Request ▸ Transcribe word for word everything from the first line of the data entries down to the line containing "(148, 374).", including that line. Omit the pictures.

Start of Data records

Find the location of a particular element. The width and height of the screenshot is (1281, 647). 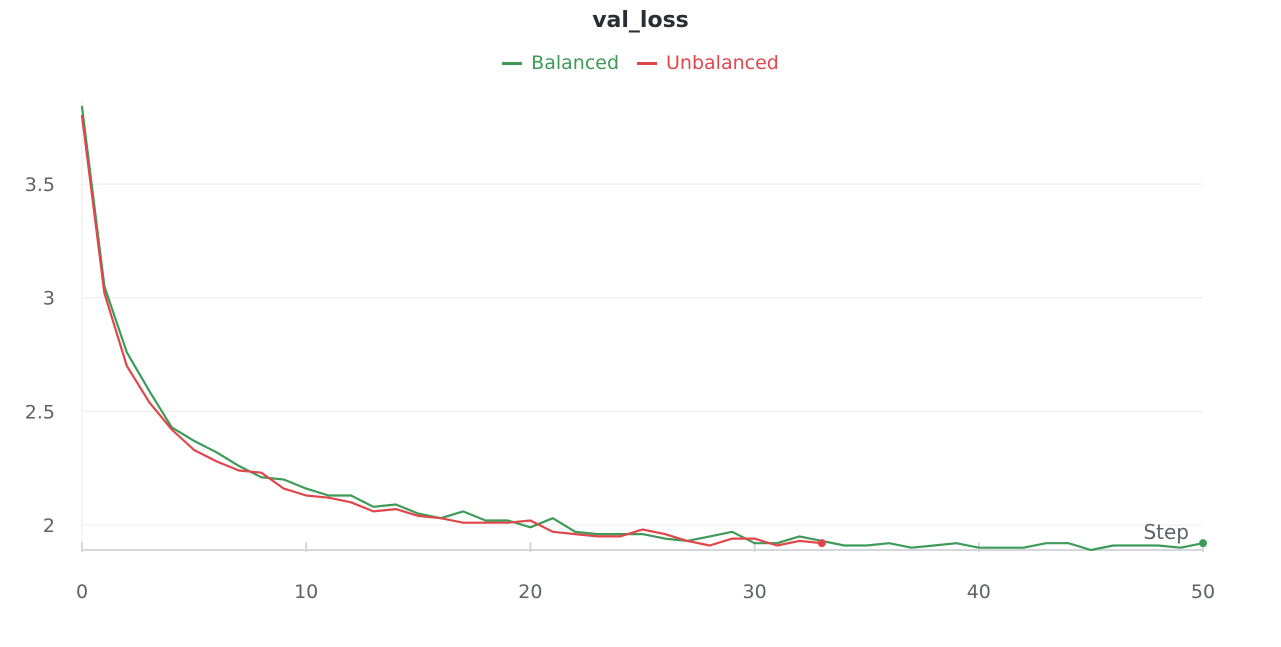

legend-label-unbalanced: Unbalanced is located at coordinates (722, 63).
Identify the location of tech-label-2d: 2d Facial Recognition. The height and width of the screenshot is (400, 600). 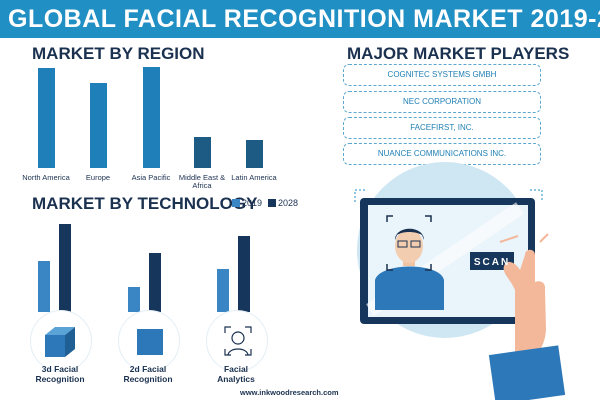
(148, 374).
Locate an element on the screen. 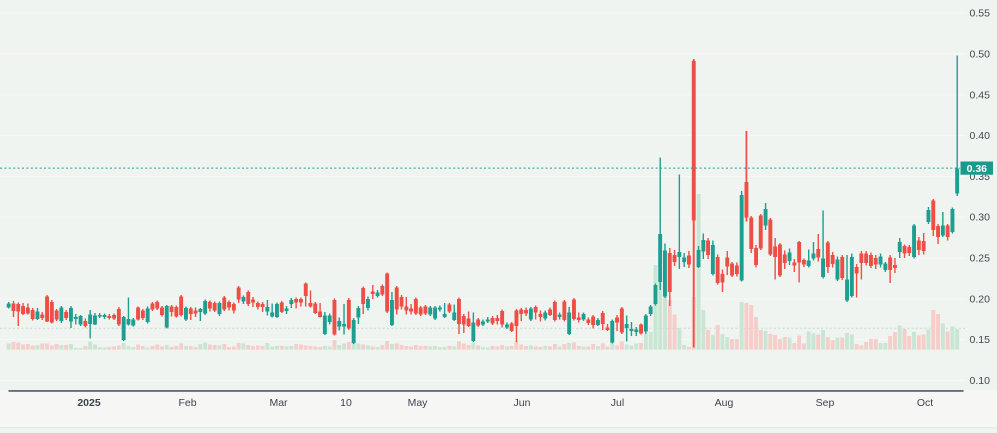 This screenshot has width=997, height=433. svg-text: Jul is located at coordinates (618, 403).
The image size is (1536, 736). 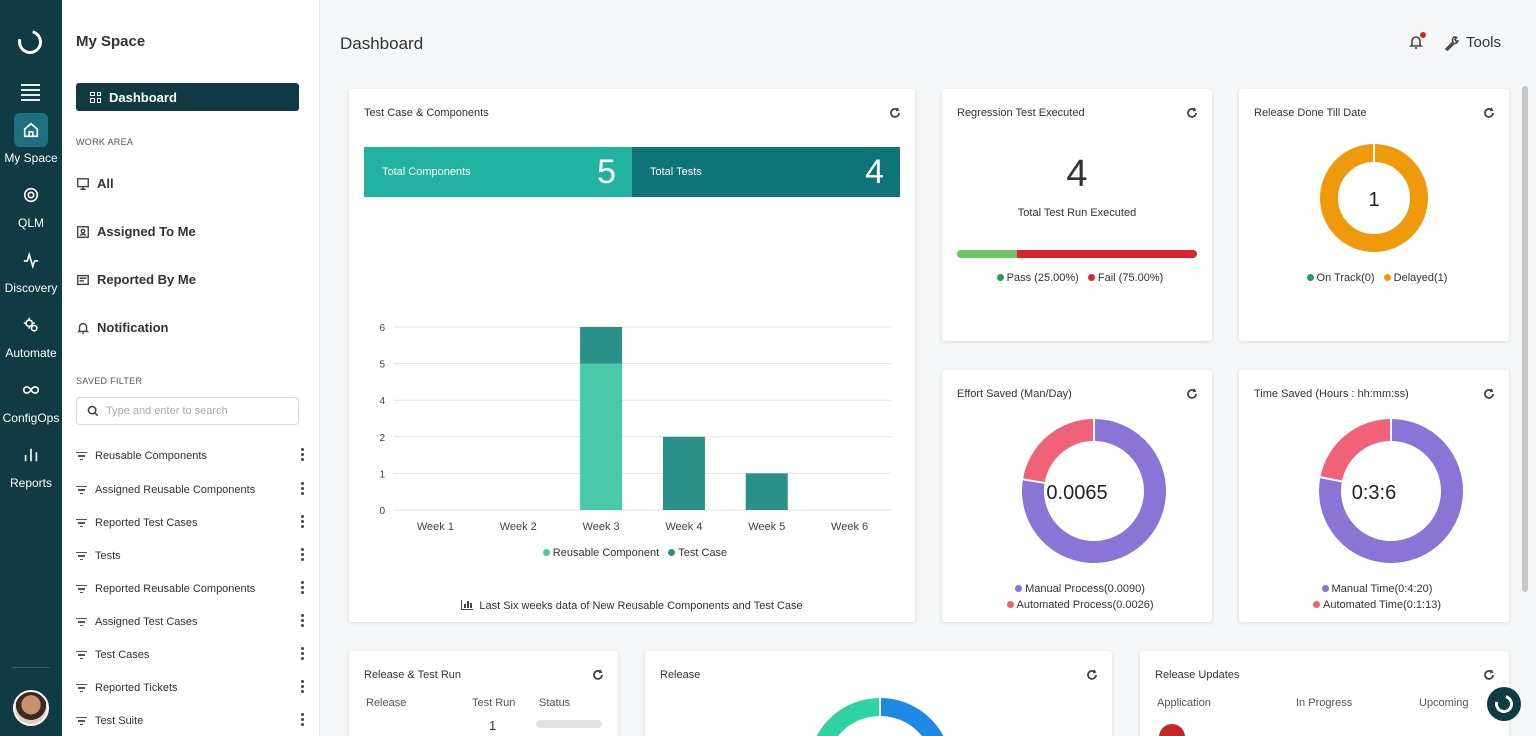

End of Data records

Finished task ▸
Find the location of a particular element. The width and height of the screenshot is (1281, 647). 

legend-label-unbalanced: Unbalanced is located at coordinates (722, 63).
Identify the location of tech-label-2d: 2d Facial Recognition. The height and width of the screenshot is (400, 600). 
(148, 374).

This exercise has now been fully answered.